#### [Exercise]
What are the lines from the one with "Click the bottom Sema4 Docs Agent V2 app icon" through the end of the records below, written out exactly and without the pictures?

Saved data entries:
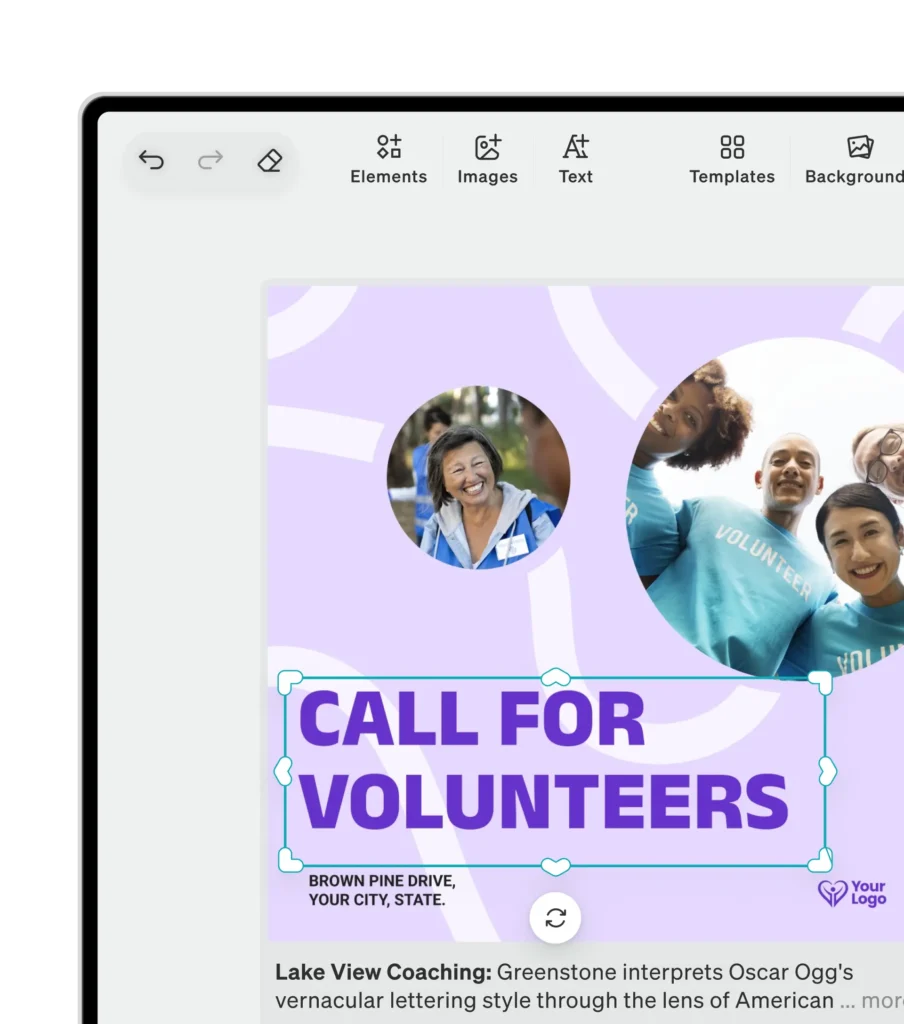Screen dimensions: 904x1024
Task: Click the Undo arrow icon
Action: pos(151,160)
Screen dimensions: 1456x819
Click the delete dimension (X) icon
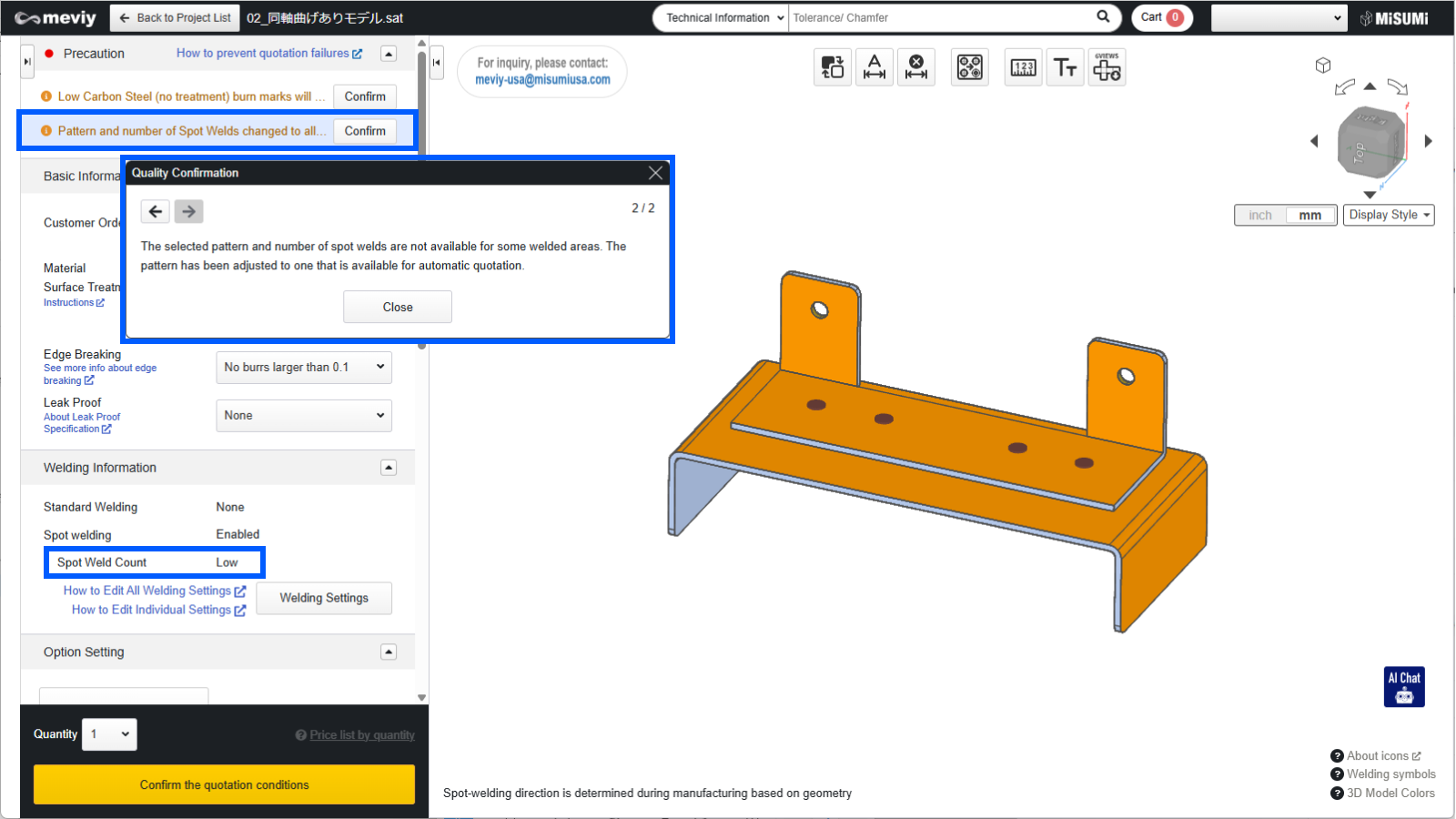tap(916, 67)
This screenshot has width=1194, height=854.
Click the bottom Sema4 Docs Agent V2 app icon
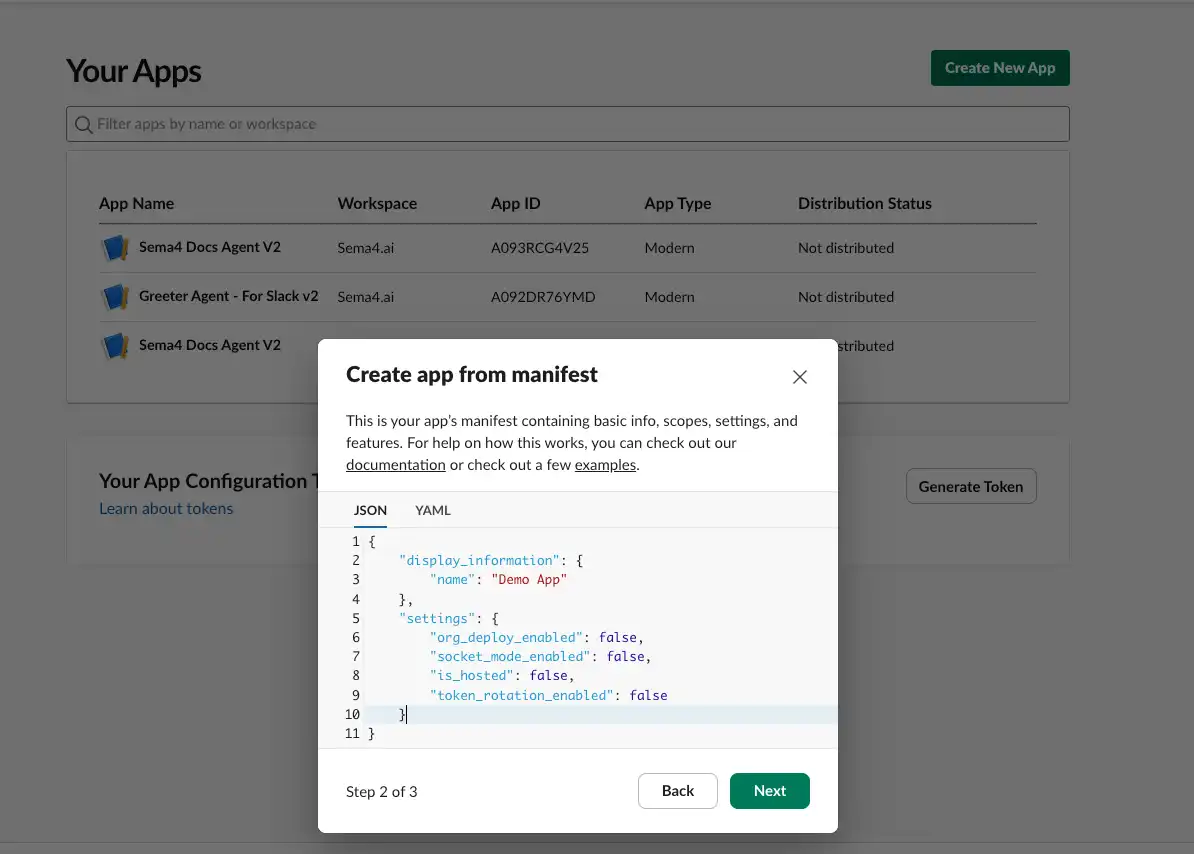pyautogui.click(x=114, y=345)
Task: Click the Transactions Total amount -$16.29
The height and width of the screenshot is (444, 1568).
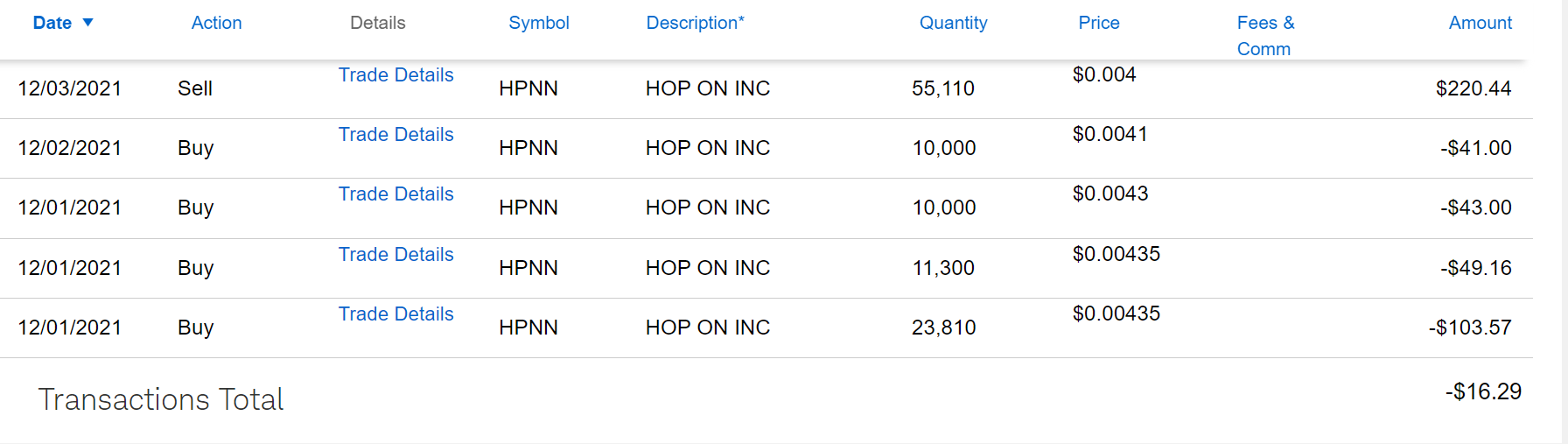Action: click(1482, 391)
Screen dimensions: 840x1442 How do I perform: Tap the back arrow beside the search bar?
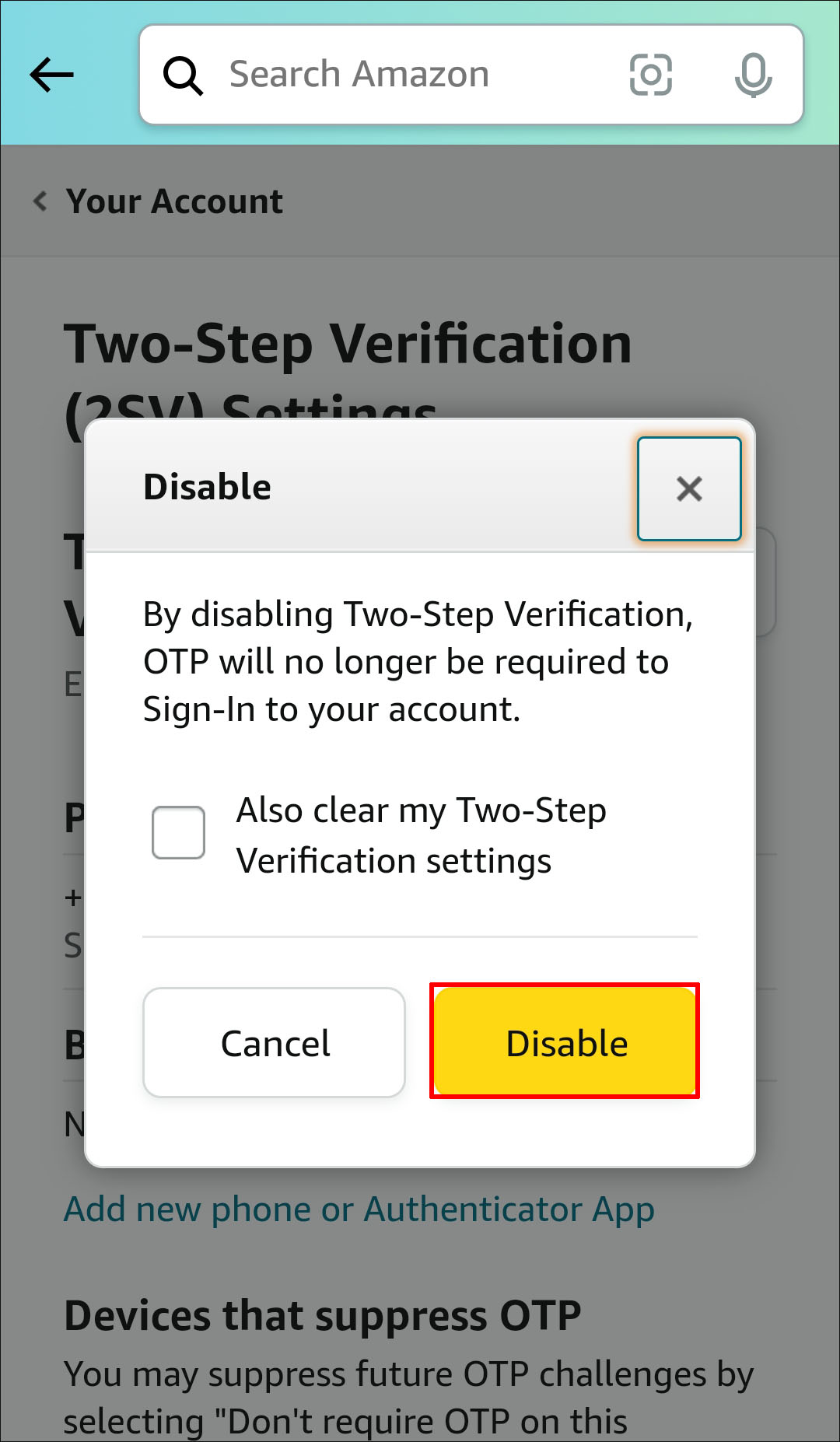coord(51,75)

#### [Exercise result]
Click the bottom Sema4 Docs Agent V2 app icon
pyautogui.click(x=114, y=345)
Task: Click the Transactions Total amount -$16.29
The height and width of the screenshot is (444, 1568).
Action: click(1482, 391)
Screen dimensions: 840x1442 How do I perform: Tap the back arrow beside the search bar?
coord(51,75)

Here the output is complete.